En este mismo acantilado arrojamos, años atrás, las cenizas de un viejo conocido en común, un chaval joven, hermoso y adorable que jamás debió despeñarse por el abismo. Pero lo hizo, forzado por la ansiedad, la marginación y el constante sufrimiento causados por una situación llevada hasta extremos insostenibles por ciertos individuos.
Tú fuiste una de ellas. Te recreaste en acosar a una persona que creías débil, indigna e inferior. Multiplicaste hasta el infinito las consecuencias de tus actos y omisiones, con el auxilio de tus serviles camaradas y secuaces. El infernal avispero en el que reinabas como un tirano despiadado, idéntico al que sufrí en aquellos años interminables.

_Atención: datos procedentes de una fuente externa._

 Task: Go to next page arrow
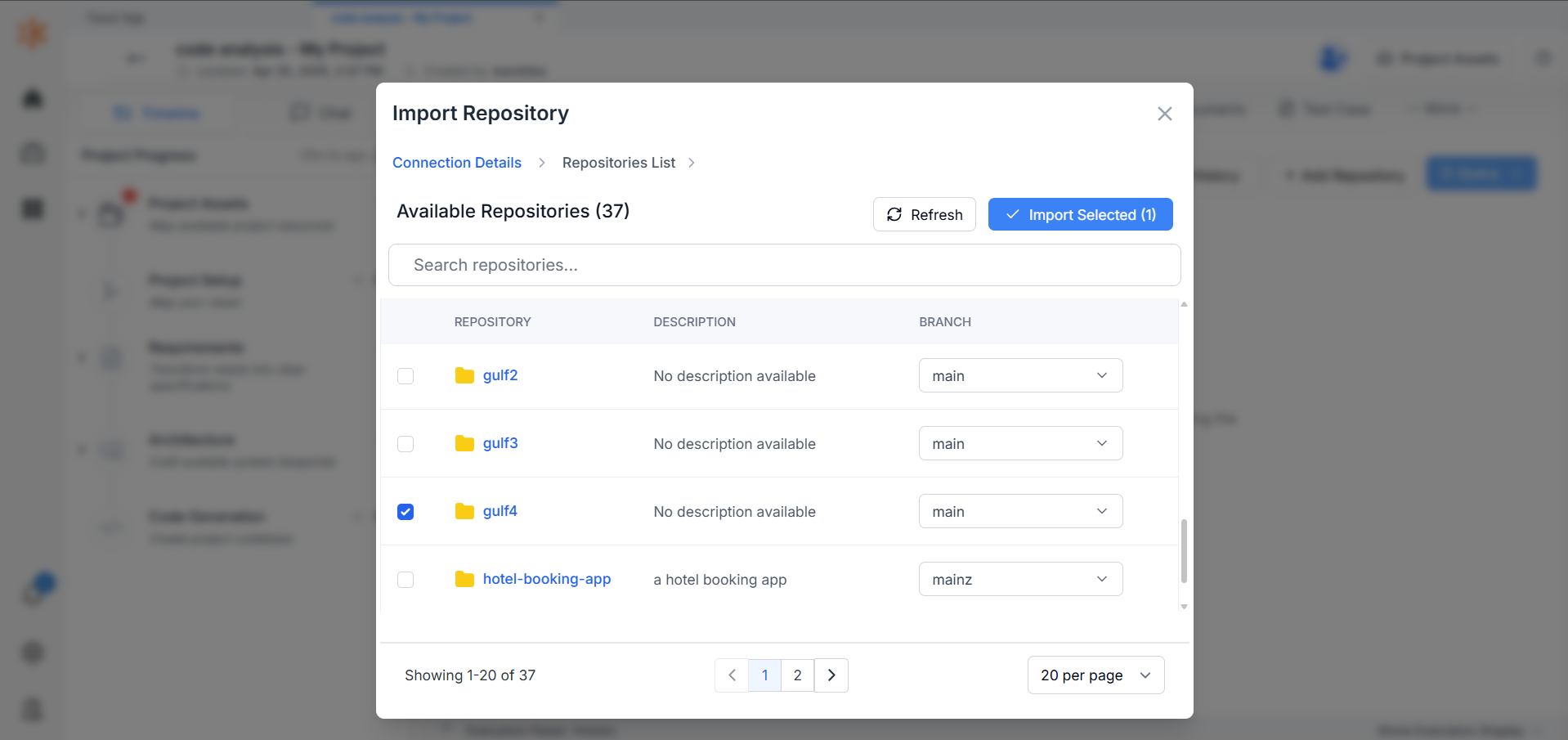[x=831, y=675]
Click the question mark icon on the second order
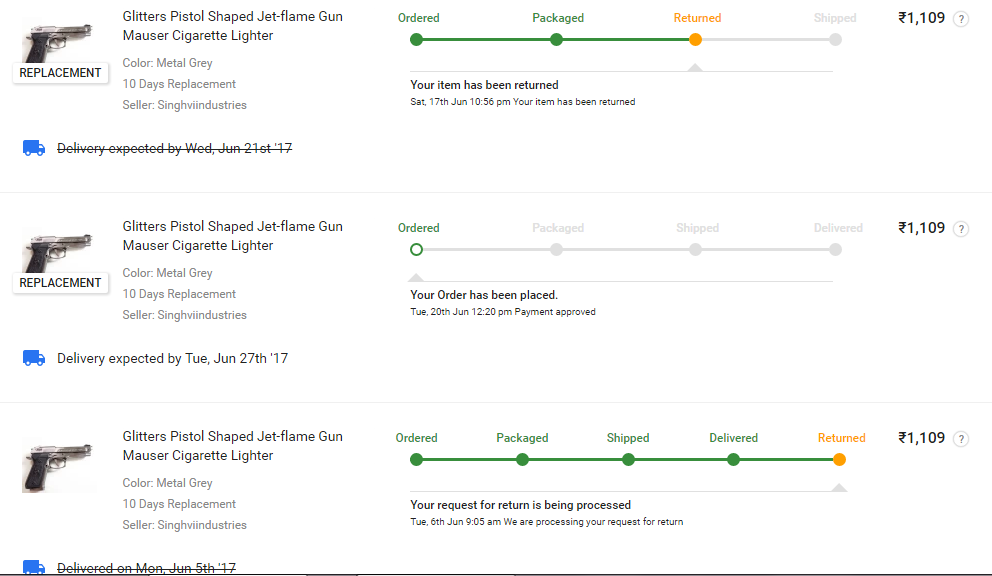This screenshot has width=992, height=576. tap(961, 228)
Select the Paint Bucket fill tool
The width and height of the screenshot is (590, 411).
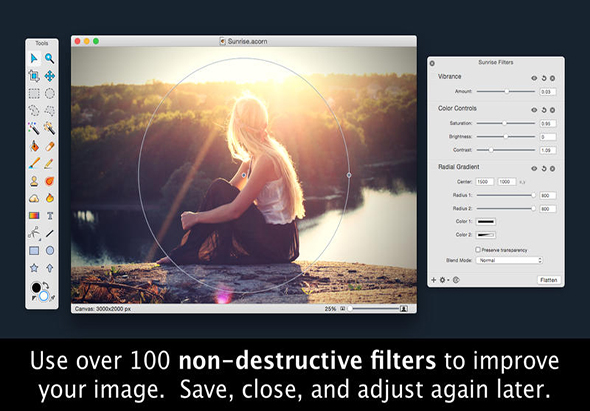pyautogui.click(x=34, y=146)
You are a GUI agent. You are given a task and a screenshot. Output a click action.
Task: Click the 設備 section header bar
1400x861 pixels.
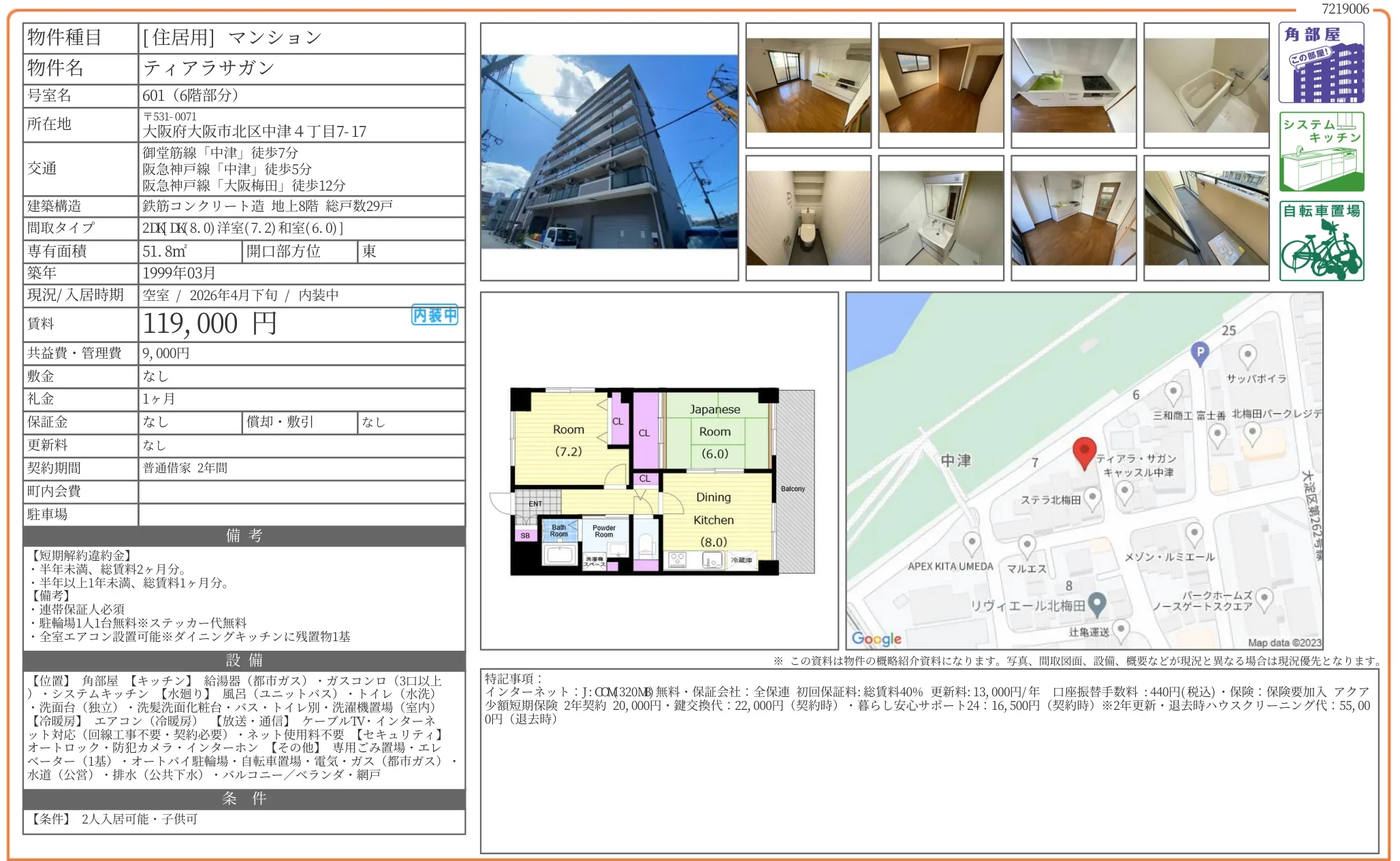coord(244,660)
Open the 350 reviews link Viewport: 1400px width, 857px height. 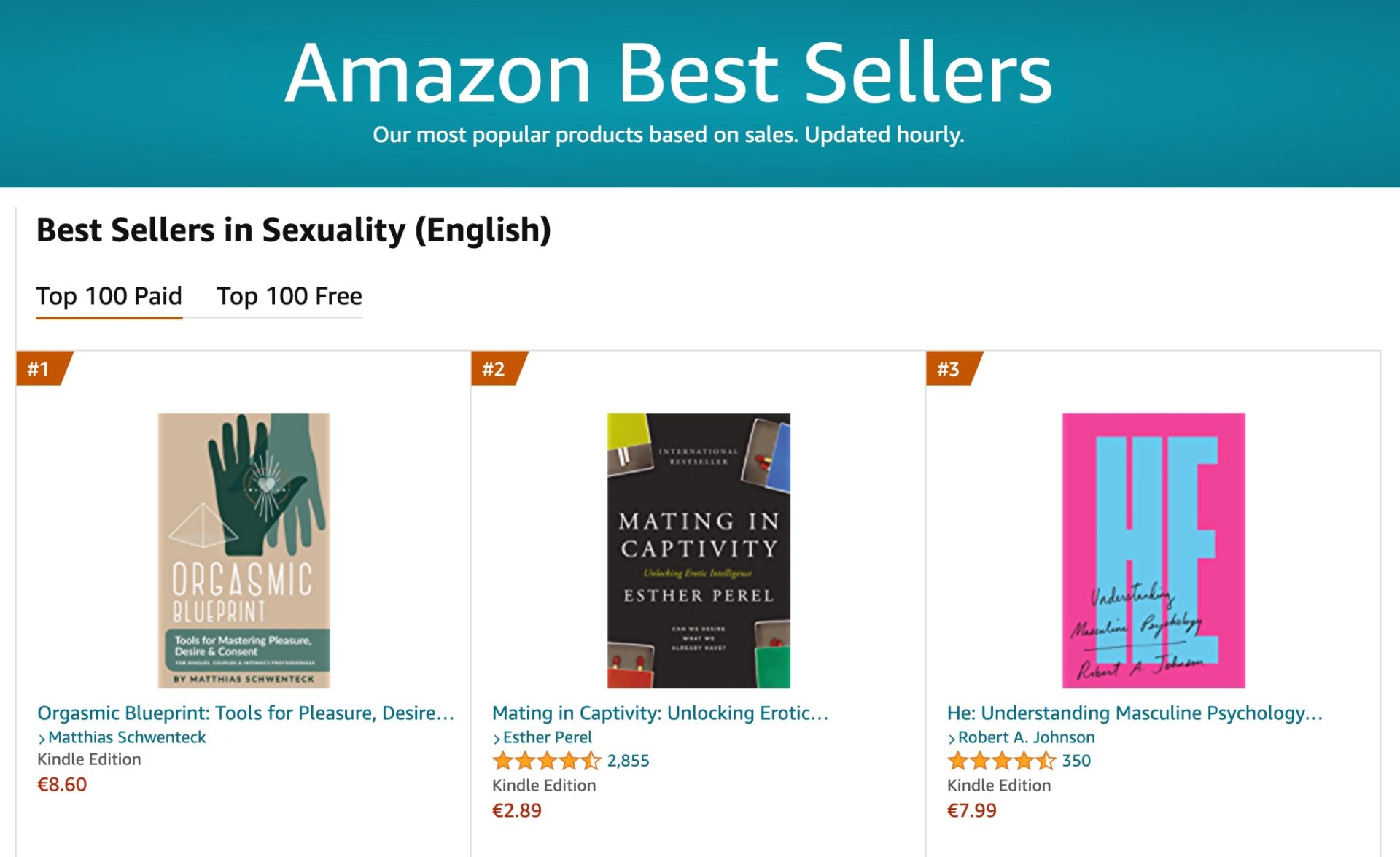click(1076, 761)
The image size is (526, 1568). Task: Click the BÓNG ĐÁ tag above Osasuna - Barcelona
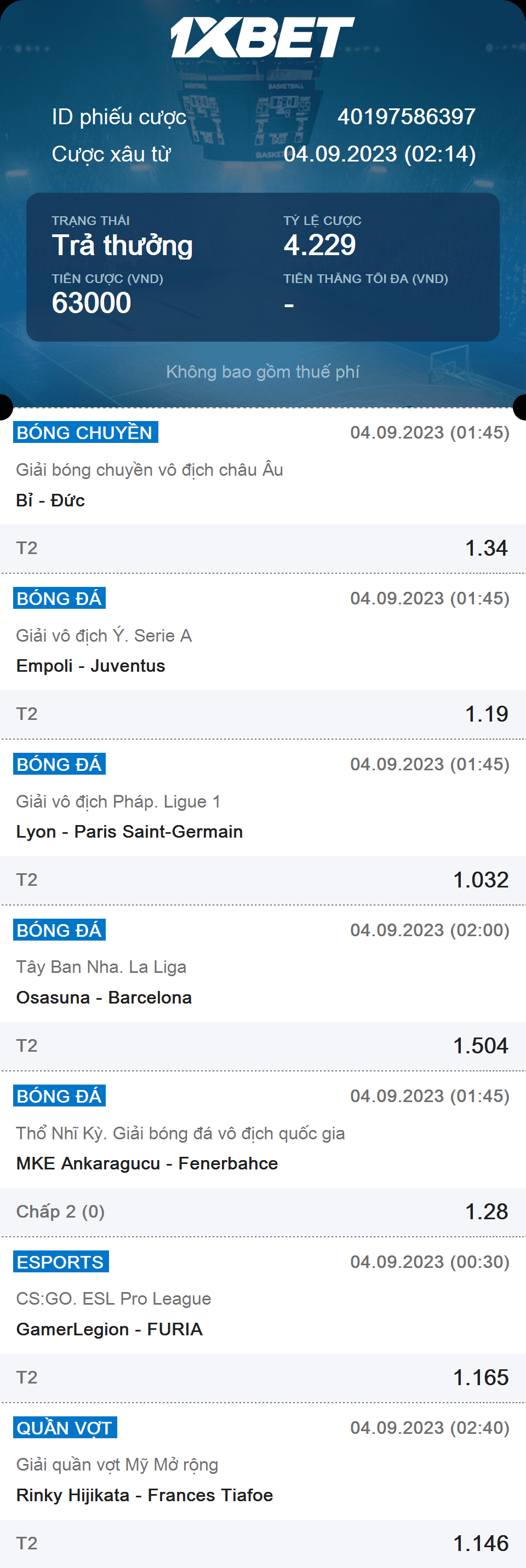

El muchacho, angustiado hasta el extremo, se tiró por este acantilado convencido de que todos le odiaban y le habían abandonado. Quiso terminar con su sufrimiento, pero no solucionó nada. La vida continuó moviendo sus engranajes y, salvo aquellos que lloramos su ausencia, el mundo terminó olvidando el incidente a medida que transcurrían los días.
Por fortuna mi caso continuó por un camino distinto. Empujado por el temor propio y la maledicencia de otros, descendí a mi abismo particular, pero, por suerte, nunca lo hice en el sentido físico de la expresión. Gracias a esto y a la ayuda de la familia, los amigos y unos buenos profesionales, pude remontar y reconstruirme con los fragmentos de mi vida anterior.
Por todo esto sentí la necesidad de venir a los pies de la antigua torre y compartir la noticia con el compañero perdido. Ignoro si él encontró la paz. Yo sí, al menos en parte.
En tu caso, no lo sé, en tiempos habría asegurado que no la hallarías jamás, pero hoy, viendo este desenlace, te soltaría en toda la cara que ya no me importa en absoluto.